The problem is that very few markets work as intended. Of the 64 carbon taxes and emissions-trading systems (etss) that existed in 2021, only a tiny minority, covering 3.8% of emissions, priced the gas above $ 40 a tonne, which the Carbon Price Leadership Coalition, a group of businesses and governments, estimates as the minimum social cost of carbon (a measure of the damage done to global welfare by increasing emissions). And that may be too generous already: some economists put it at more than $ 200. Many carbon markets are too cheap to make a difference.

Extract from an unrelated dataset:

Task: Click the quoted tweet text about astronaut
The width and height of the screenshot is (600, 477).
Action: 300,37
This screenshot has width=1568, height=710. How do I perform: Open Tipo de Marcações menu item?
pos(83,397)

Most schemes operate on the principle of “cap and trade”. Regulators set a total level of permitted annual emissions—the cap—and auction these allowances to the companies included in the scheme. Businesses can then trade the allowances between themselves, putting a price on carbon dioxide. Some etss also allow financial firms such as hedge funds to trade, purely for profit, on their own account.
The best markets put a high price on carbon thanks to a low cap that goes lower over time, providing a strong incentive to go green. They also cover a broad spectrum of economic activity, allowing agents to trade off between burning petrol in cars, coal in blast furnaces or natural gas in power plants. The wide scope ensures that trading systems find the cheapest way of reducing emissions, lowering the overall cost to society of fighting climate change.

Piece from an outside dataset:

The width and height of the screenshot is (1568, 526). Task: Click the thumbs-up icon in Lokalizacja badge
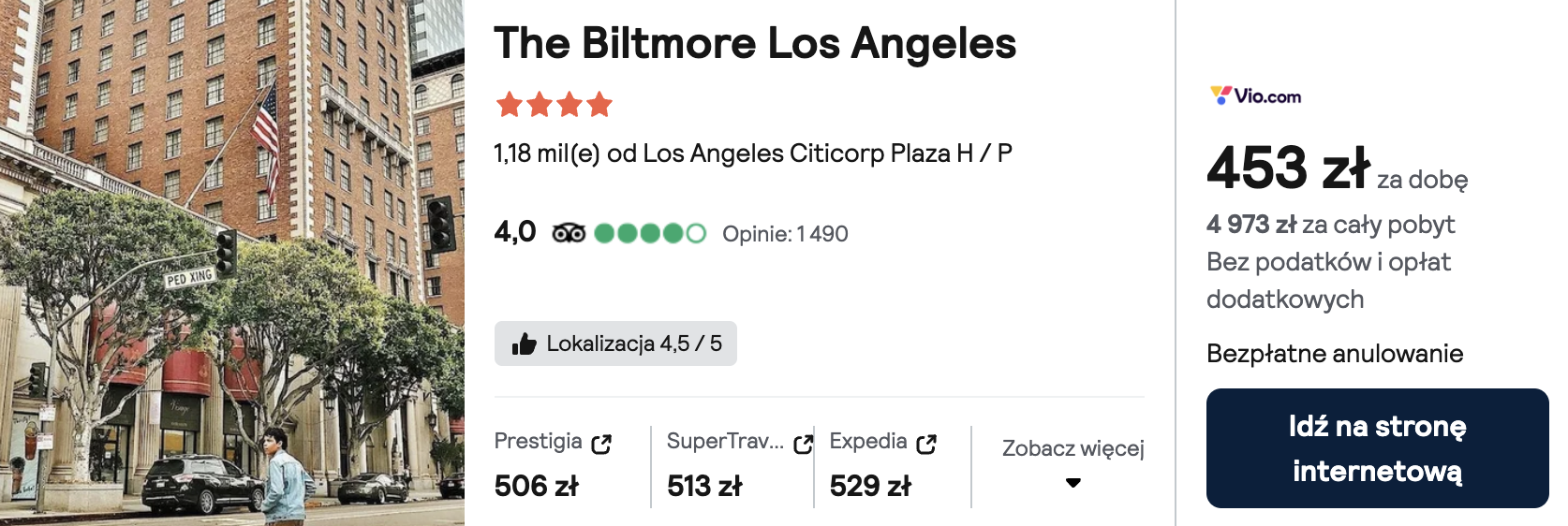pyautogui.click(x=524, y=344)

Many schemes, however, fall short on both counts. The reason is obvious: a well-functioning ets demands political courage. Like taxes, carbon markets transfer resources from the private sector to the state, which irks those standing for small government. Higher carbon prices can also help to push up consumer prices, angering voters, while hurting the margins of firms that donate to political parties. How ambitious carbon markets are is “an expression of political will”, says Dallas Burtraw, who chairs the independent committee overseeing California’s trading scheme. All too often that will is missing.
Changing political winds have sometimes dealt a fatal blow to fledgling carbon markets. Australia, for example, junked its own scheme in 2014 after the centre-right Liberal party made repealing the “carbon tax” a plank of its election campaign.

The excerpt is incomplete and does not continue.